From Tim Gowers’ blog comes the announcement that the Tricki – a wiki for various tricks and strategies for proving mathematical results – is now live.  (My own articles for the Tricki are also on this blog; also Ben Green has written up an article on using finite fields to prove results about infinite fields which is loosely based on my own post on the topic, which is in turn based on an article of Serre.)  It seems to already be growing at a reasonable rate, with many contributors.

Today I’d like to discuss (in the Tricks Wiki format) a fundamental trick in “soft” analysis, sometimes known as the “limiting argument” or “epsilon regularisation argument”.

Title: Give yourself an epsilon of room.

Quick description: You want to prove some statement $S_0$ about some object $x_0$ (which could be a number, a point, a function, a set, etc.).  To do so, pick a small $\varepsilon > 0$, and first prove a weaker statement $S_\varepsilon$ (which allows for “losses” which go to zero as $\varepsilon \to 0$) about some perturbed object $x_\varepsilon$.  Then, take limits $\varepsilon \to 0$.  Provided that the dependency and continuity of the weaker conclusion $S_\varepsilon$ on $\varepsilon$ are sufficiently controlled, and $x_\varepsilon$ is converging to $x_0$ in an appropriately strong sense, you will recover the original statement.

One can of course play a similar game when proving a statement $S_\infty$ about some object $X_\infty$, by first proving a weaker statement $S_N$ on some approximation $X_N$ to $X_\infty$ for some large parameter N, and then send $N \to \infty$ at the end.

General discussion: Here are some typical examples of a target statement $S_0$, and the approximating statements $S_\varepsilon$ that would converge to $S$:

 $S_0$ $S_\varepsilon$ $f(x_0) = g(x_0)$ $f(x_\varepsilon) = g(x_\varepsilon) + o(1)$ $f(x_0) \leq g(x_0)$ $f(x_\varepsilon) \leq g(x_\varepsilon) + o(1)$ $f(x_0) > 0$ $f(x_\varepsilon) \geq c - o(1)$ for some $c>0$ independent of $\varepsilon$ $f(x_0)$ is finite $f(x_\varepsilon)$ is bounded uniformly in $\varepsilon$ $f(x_0) \geq f(x)$ for all $x \in X$ (i.e. $x_0$ maximises f) $f(x_\varepsilon) \geq f(x)-o(1)$ for all $x \in X$ (i.e. $x_\varepsilon$ nearly maximises f) $f_n(x_0)$ converges as $n \to \infty$ $f_n(x_\varepsilon)$ fluctuates by at most o(1) for sufficiently large n $f_0$ is a measurable function $f_\varepsilon$ is a measurable function converging pointwise to $f_0$ $f_0$ is a continuous function $f_\varepsilon$ is an equicontinuous family of functions converging pointwise to $f_0$ OR $f_\varepsilon$ is continuous and converges (locally) uniformly to $f_0$ The event $E_0$ holds almost surely The event $E_\varepsilon$ holds with probability 1-o(1) The statement $P_0(x)$ holds for almost every x The statement $P_\varepsilon(x)$ holds for x outside of a set of measure o(1)

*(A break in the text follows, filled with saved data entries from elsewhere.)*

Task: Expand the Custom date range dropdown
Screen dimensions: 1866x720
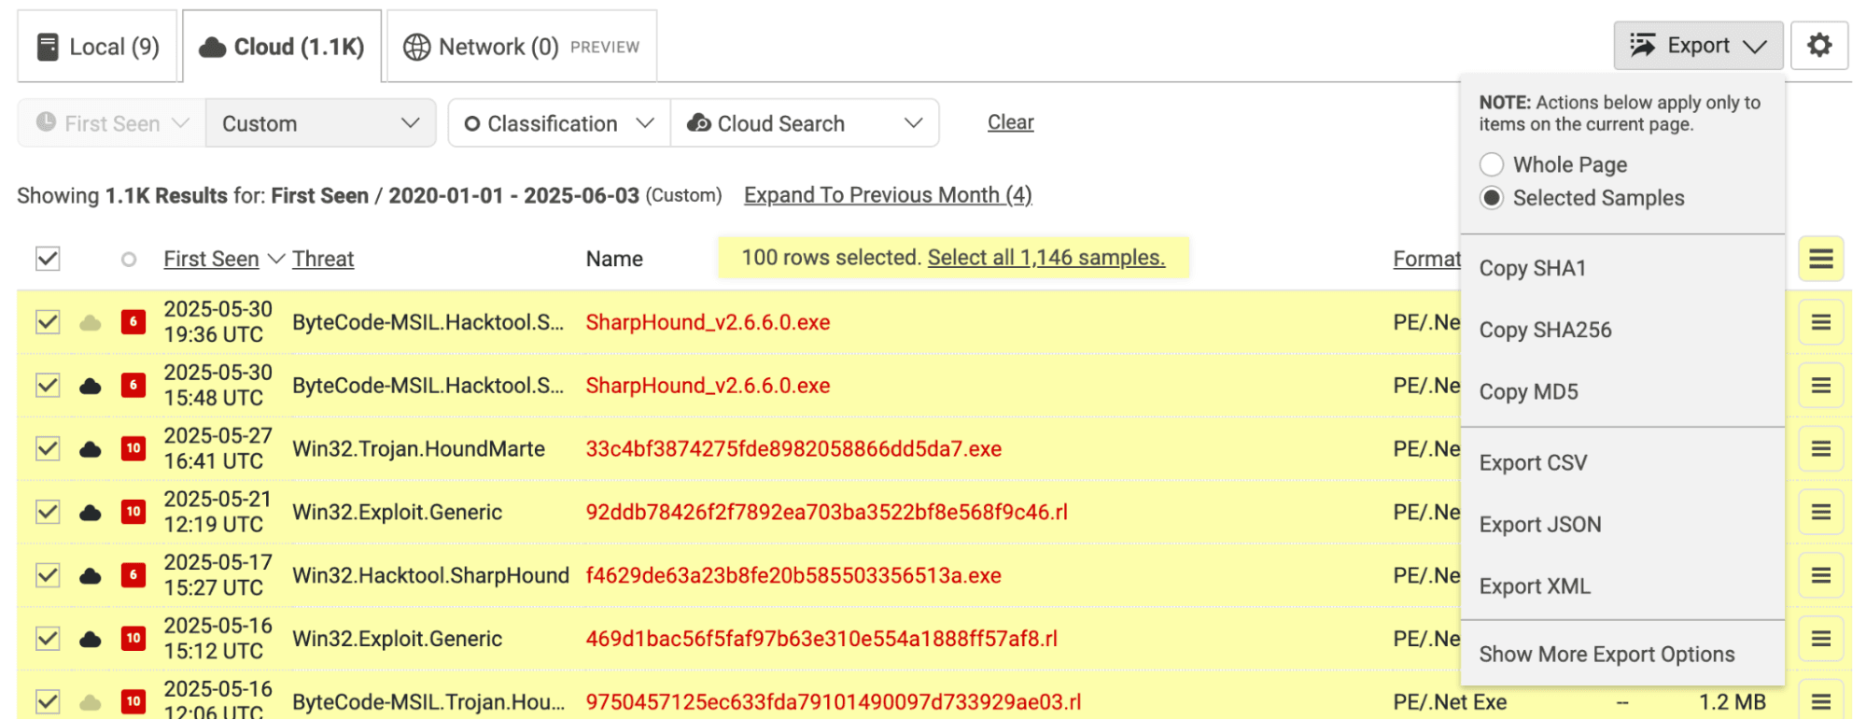Action: click(x=320, y=123)
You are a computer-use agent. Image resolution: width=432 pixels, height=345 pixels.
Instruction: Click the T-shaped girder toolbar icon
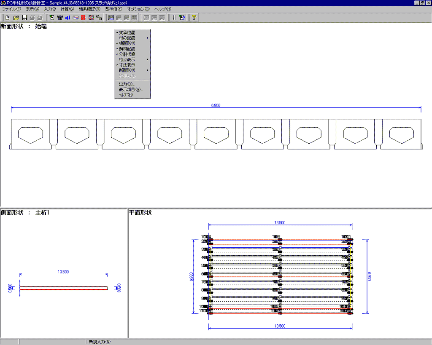click(x=59, y=18)
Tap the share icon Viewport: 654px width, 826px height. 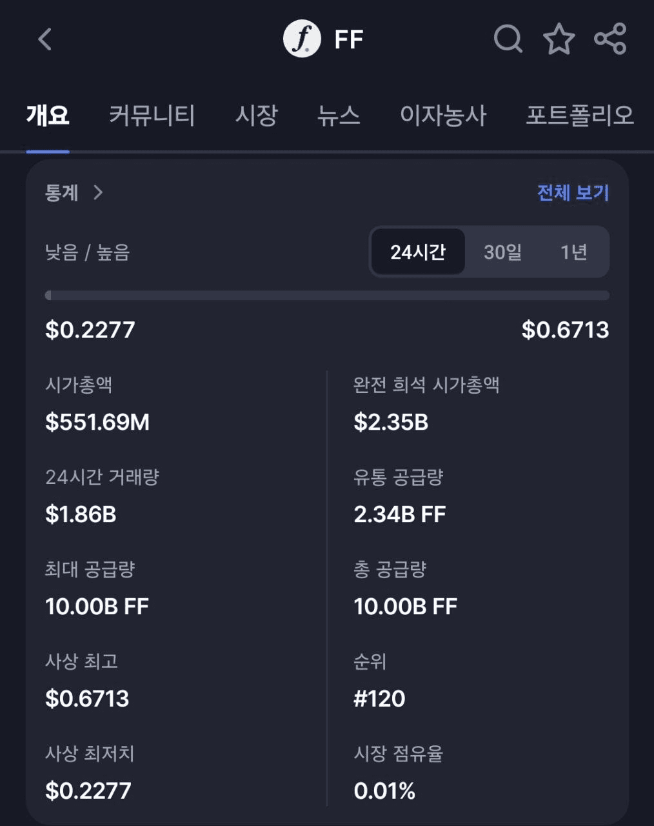click(610, 39)
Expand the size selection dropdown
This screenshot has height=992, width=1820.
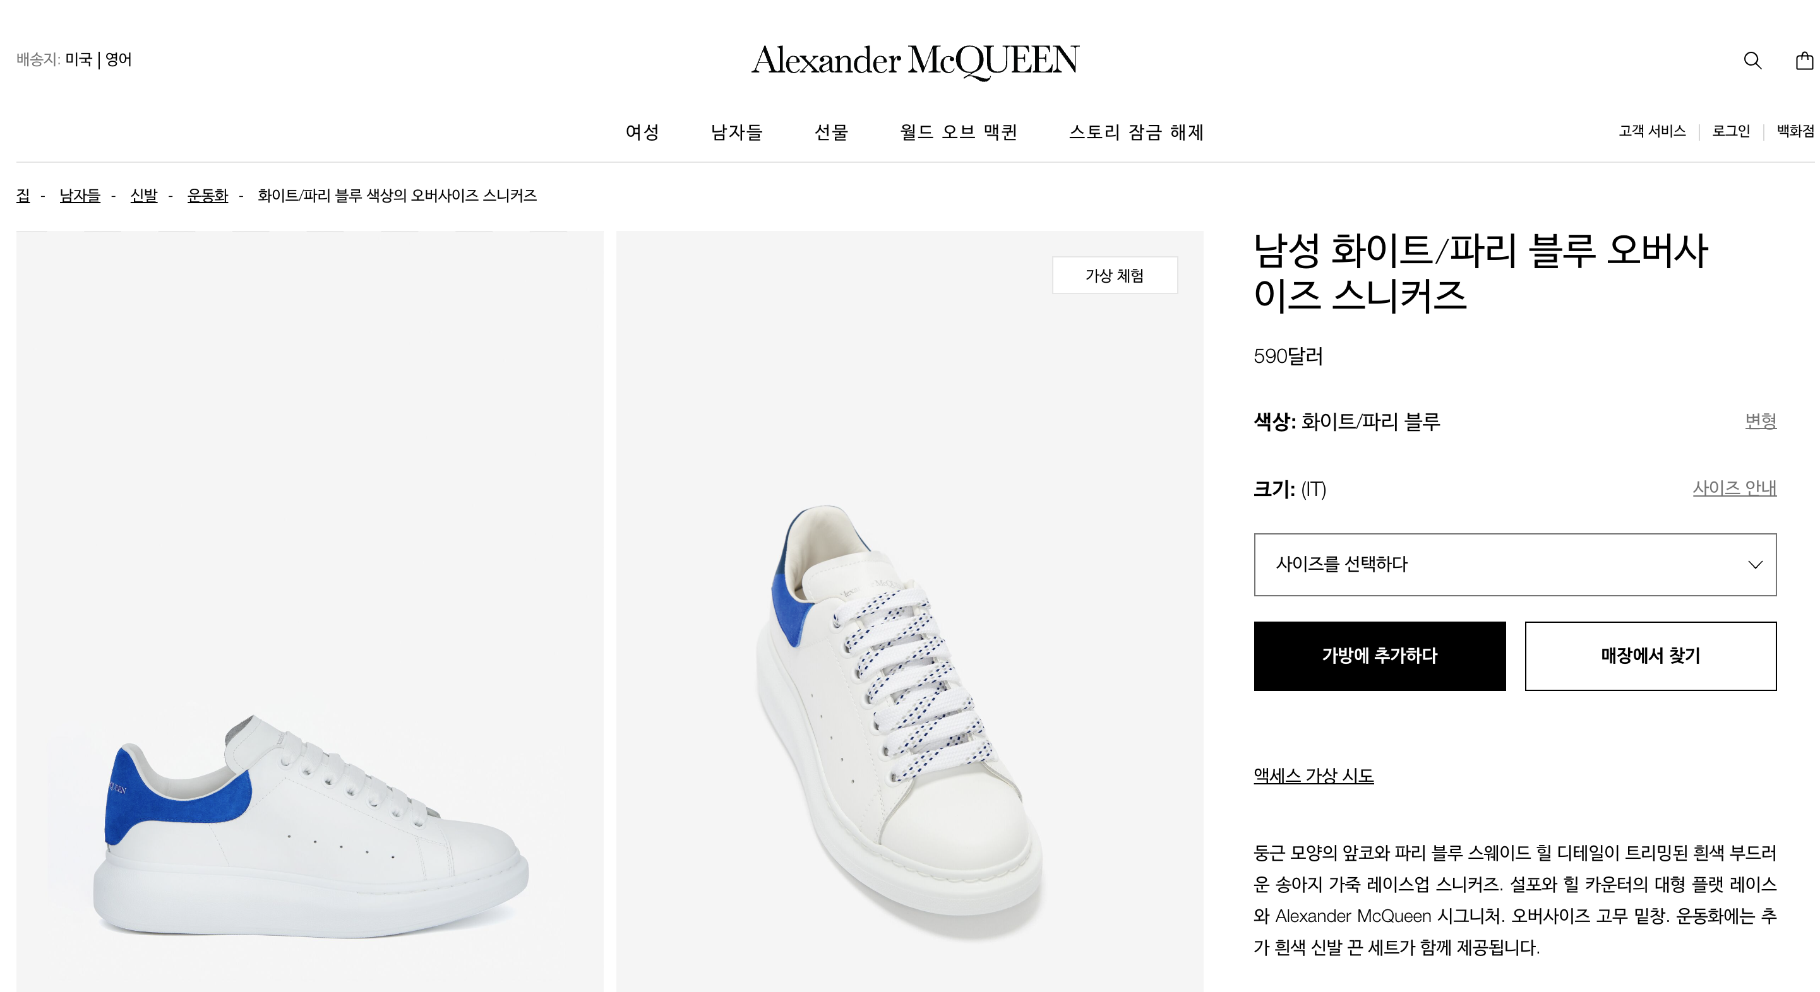pos(1514,564)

Of course, to justify the convergence of $S_\varepsilon$ to $S_0$, it is necessary that $x_\varepsilon$ converge to $x_0$ (or $f_\varepsilon$ converge to $f_0$, etc.) in a suitably strong sense. (But for the purposes of proving just upper bounds, such as $f(x_0) \leq M$, one can often get by with quite weak forms of convergence, thanks to tools such as Fatou’s lemma or the weak closure of the unit ball.)  Similarly, we need some continuity (or at least semi-continuity) hypotheses on the functions f, g appearing above.

It is also necessary in many cases that the control $S_\varepsilon$ on the approximating object $x_\varepsilon$ is somehow “uniform in $\varepsilon$“, although for “$\sigma$-closed” conclusions, such as measurability, this is not required. [It is important to note that it is only the final conclusion $S_\varepsilon$ on $x_\varepsilon$ that needs to have this uniformity in $\varepsilon$; one is permitted to have some intermediate stages in the derivation of $S_\varepsilon$ that depend on $\varepsilon$ in a non-uniform manner, so long as these non-uniformities cancel out or otherwise disappear at the end of the argument.]

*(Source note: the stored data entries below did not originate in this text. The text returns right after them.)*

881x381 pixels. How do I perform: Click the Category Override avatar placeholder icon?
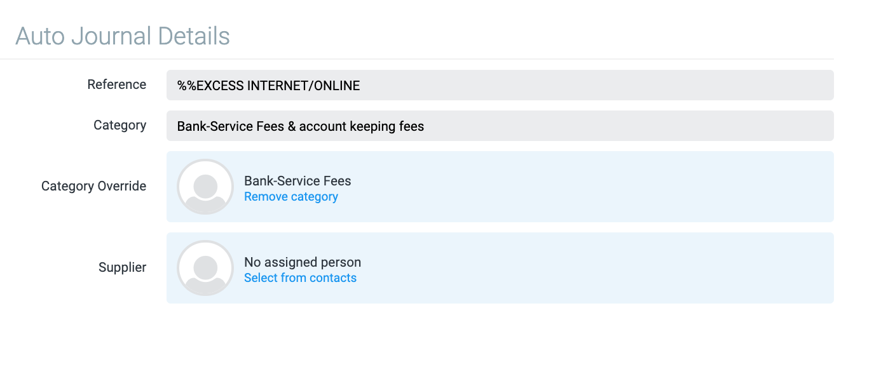tap(205, 187)
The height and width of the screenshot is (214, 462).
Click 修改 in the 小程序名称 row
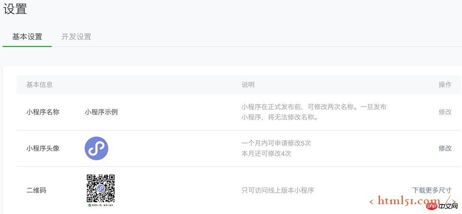445,112
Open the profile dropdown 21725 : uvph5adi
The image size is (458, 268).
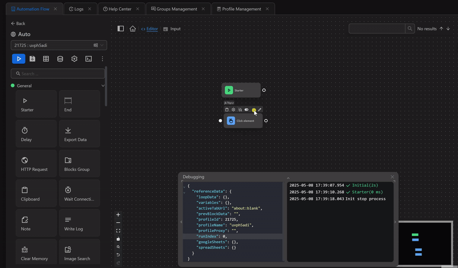pos(59,45)

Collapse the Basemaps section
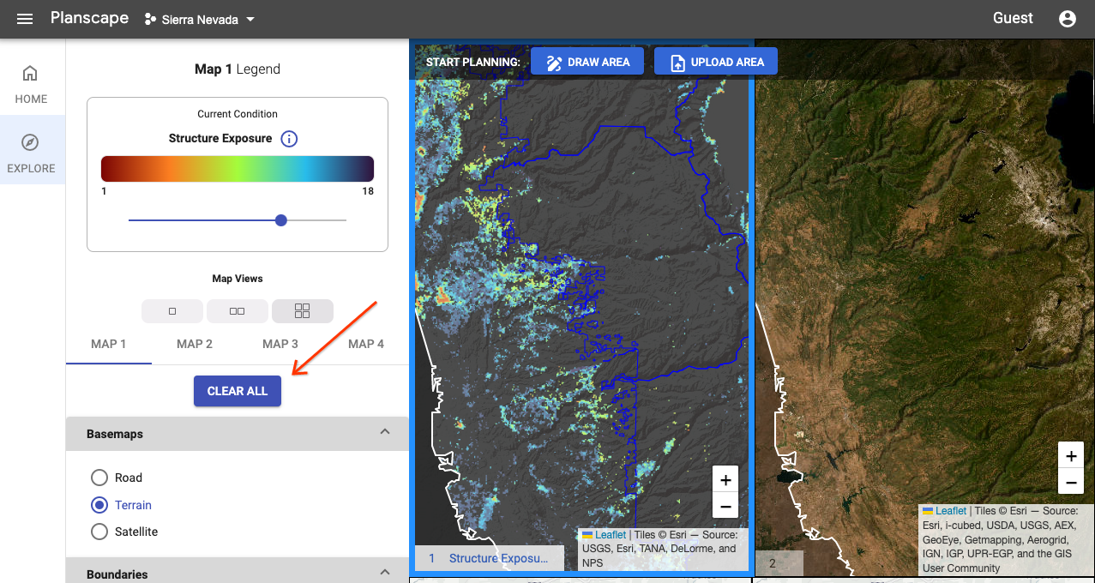click(385, 432)
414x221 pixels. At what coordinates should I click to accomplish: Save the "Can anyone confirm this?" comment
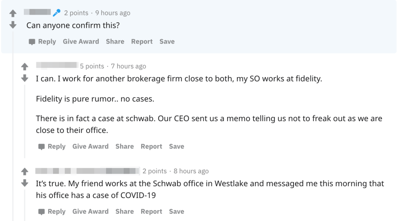point(167,42)
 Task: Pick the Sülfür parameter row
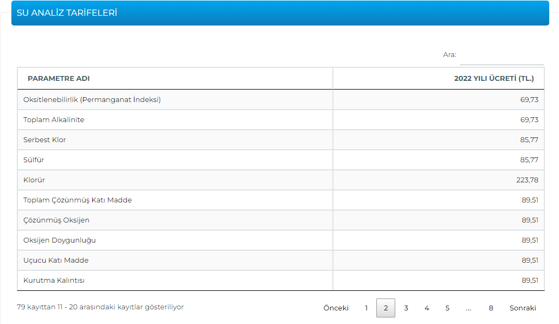34,160
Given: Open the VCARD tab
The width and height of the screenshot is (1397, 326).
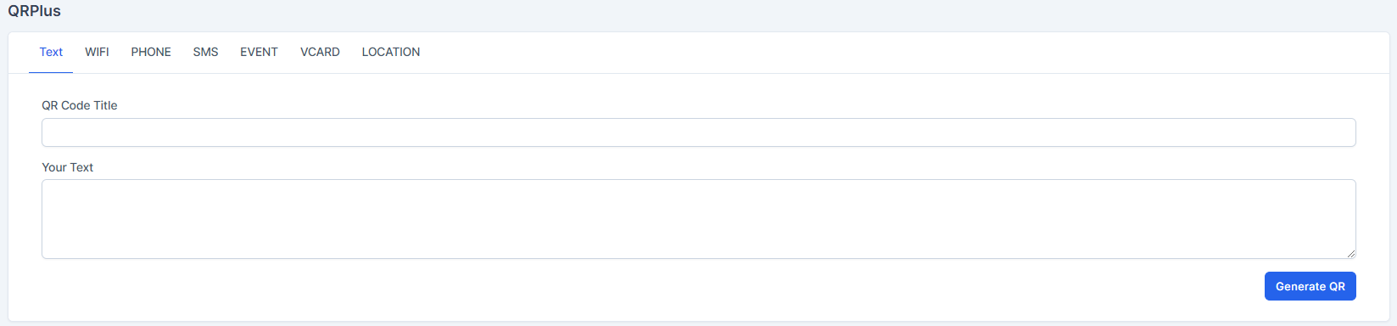Looking at the screenshot, I should pos(320,52).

By giving oneself an epsilon of room, one can evade a lot of familiar issues in soft analysis.  For instance, by replacing “rough”, “infinite-complexity”, “continuous”,  “global”, or otherwise “infinitary” objects $x_0$ with “smooth”, “finite-complexity”, “discrete”, “local”, or otherwise “finitary” approximants $x_\varepsilon$, one can finesse most issues regarding the justification of various formal operations (e.g. exchanging limits, sums, derivatives, and integrals).  [It is important to be aware, though, that any quantitative measure on how smooth, discrete, finite, etc. $x_\varepsilon$ should be expected to degrade in the limit $\varepsilon \to 0$, and so one should take extreme caution in using such quantitative measures to derive estimates that are uniform in $\varepsilon$.]  Similarly, issues such as whether the supremum $M := \sup \{ f(x): x \in X \}$ of a function on a set is actually attained by some maximiser $x_0$ become moot if one is willing to settle instead for an almost-maximiser $x_\varepsilon$, e.g. one which comes within an epsilon of that supremum M (or which is larger than $1/\varepsilon$, if M turns out to be infinite).  Last, but not least, one can use the epsilon room to avoid degenerate solutions, for instance by perturbing a non-negative function to be strictly positive, perturbing a non-strictly monotone function to be strictly monotone, and so forth.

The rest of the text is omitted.